From: self on
Hello All,

I have a requirement to build a SOC design with two Arm cores along
with some standard and custom peripherals. The Actel Cortex-M1
enabled FPGA's appear to be ideal for my application because the
licensing fee is included in the price of the processor.

I have started playing around with the Libero tools to see how
processor development is done with them. The Libero environment comes
with a tool called SmartDesign for assembling a processor system. It
seems to work reasonably well for creating an initial system. You
connect the pieces with a graphical editor and the tool outputs VHDL
(or Verilog) for synthesis and simulation.

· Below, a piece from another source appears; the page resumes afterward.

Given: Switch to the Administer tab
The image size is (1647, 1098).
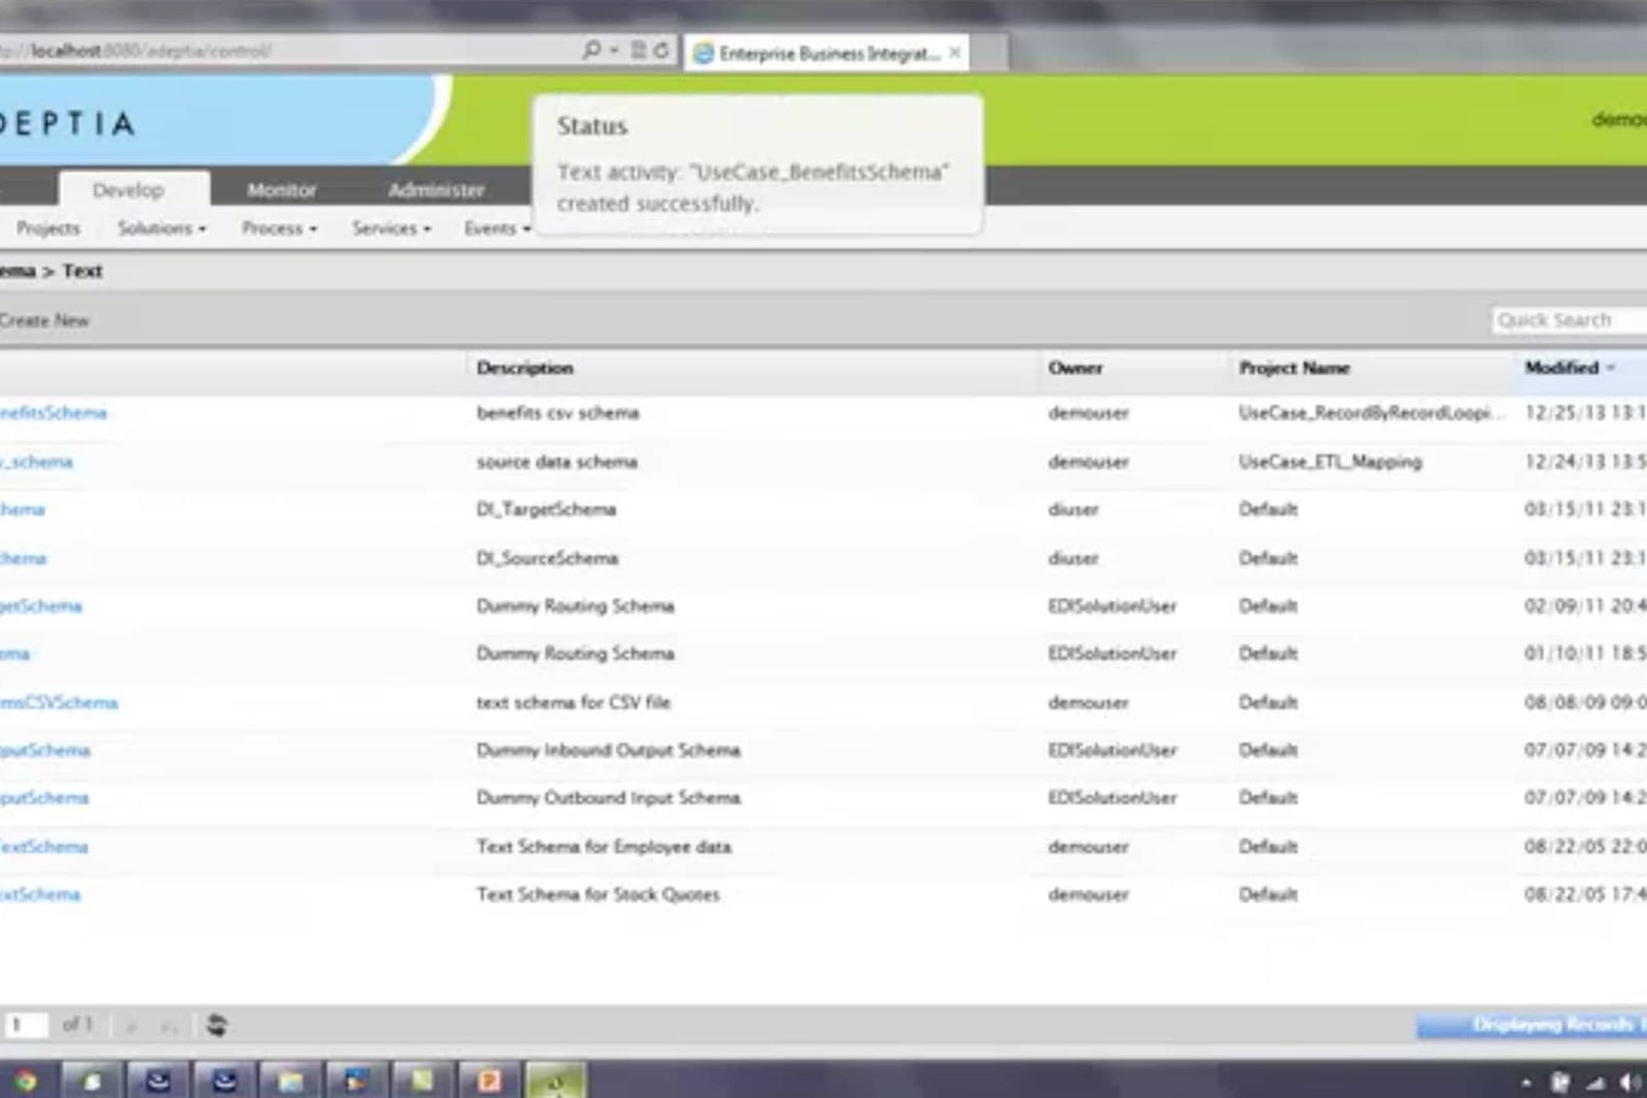Looking at the screenshot, I should pyautogui.click(x=435, y=190).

Though fine for initial prototyping I do not like to use graphical
tools to maintain a delivered design. It is just too likely that some
glitch will block me from doing what I want. I prefer to enter and
maintain the design at the HDL level with just a text editor and
synthesis tool.

I looked at the VHDL that comes out of SmartDesign and it is typical
machine generated code. Just a bunch of block instantiations
connected by meaningless signal names. Here comes my question.

Using Actel tools can you work with the Arm/Amba processor IP directly
in HDL? Is there a library of cores with documentation? Any comments
are greatly appreciated.

Best wishes,

Pete
From: Antti on
On Jul 17, 8:17 pm, self <pete.dud...(a)comcast.net> wrote:
> Hello All,
>
> I have a requirement to build a SOC design with two Arm cores along
> with some standard and custom peripherals.  The Actel Cortex-M1
> enabled FPGA's appear to be ideal for my application because the
> licensing fee is included in the price of the processor.
>
> I have started playing around with the Libero tools to see how
> processor development is done with them.  The Libero environment comes
> with a tool called SmartDesign for assembling a processor system.  It
> seems to work reasonably well for creating an initial system.  You
> connect the pieces with a graphical editor and the tool outputs VHDL
> (or Verilog) for synthesis and simulation.
>
> Though fine for initial prototyping I do not like to use graphical
> tools to maintain a delivered design.  It is just too likely that some
> glitch will block me from doing what I want.  I prefer to enter and
> maintain the design at the HDL level with just a text editor and
> synthesis tool.
>
> I looked at the VHDL that comes out of SmartDesign and it is typical
> machine generated code.  Just a bunch of block instantiations
> connected by meaningless signal names.  Here comes my question.
>
> Using Actel tools can you work with the Arm/Amba processor IP directly
> in HDL?  Is there a library of cores with documentation?  Any comments
> are greatly appreciated.
>
> Best wishes,
>
>   Pete

NO NO NO
the Actel cortex is preoptimized hard-macro block that can not be used
with other tools or modified directly.

you can of course use original arm cortex code if you have it (and
license)

Antti












From: self on
I've been looking at this some more. I don't see any technical hurdles
to maintaining my Actel Cortex-M1 design in strait VHDL.

The code that comes out of SmartDesign is standard structural VHDL
that I can edit and modify with just a text editor. The only
inconvenience is the text formatting. I think I will use a VHDL
beautifier like the one that exists in emacs to clean up all the
source. Then I will further clean up the resulting code as needed
where I will be working. As I see it, there is no need to clean up
parts of the source code that I am not modifying.

Really the machine generated code that comes out of SmartDesign is
pretty good. There are bad indentation and line breaks that can be
cleaned up with a beautifier. Beyond that the only ugly thing is the
port map assignments for busses. The port maps break out every single
member of a bus and assign them individually. That really boosts the
size of source code and hurts readability.

I understand that the Cortex processor IP is a black box. I cannot get
access to the Cortex processor internal source code and retarget it
(without paying a lot of money). I just want to maintain the system
VHDL using only a text editor. That looks to be entirely practical.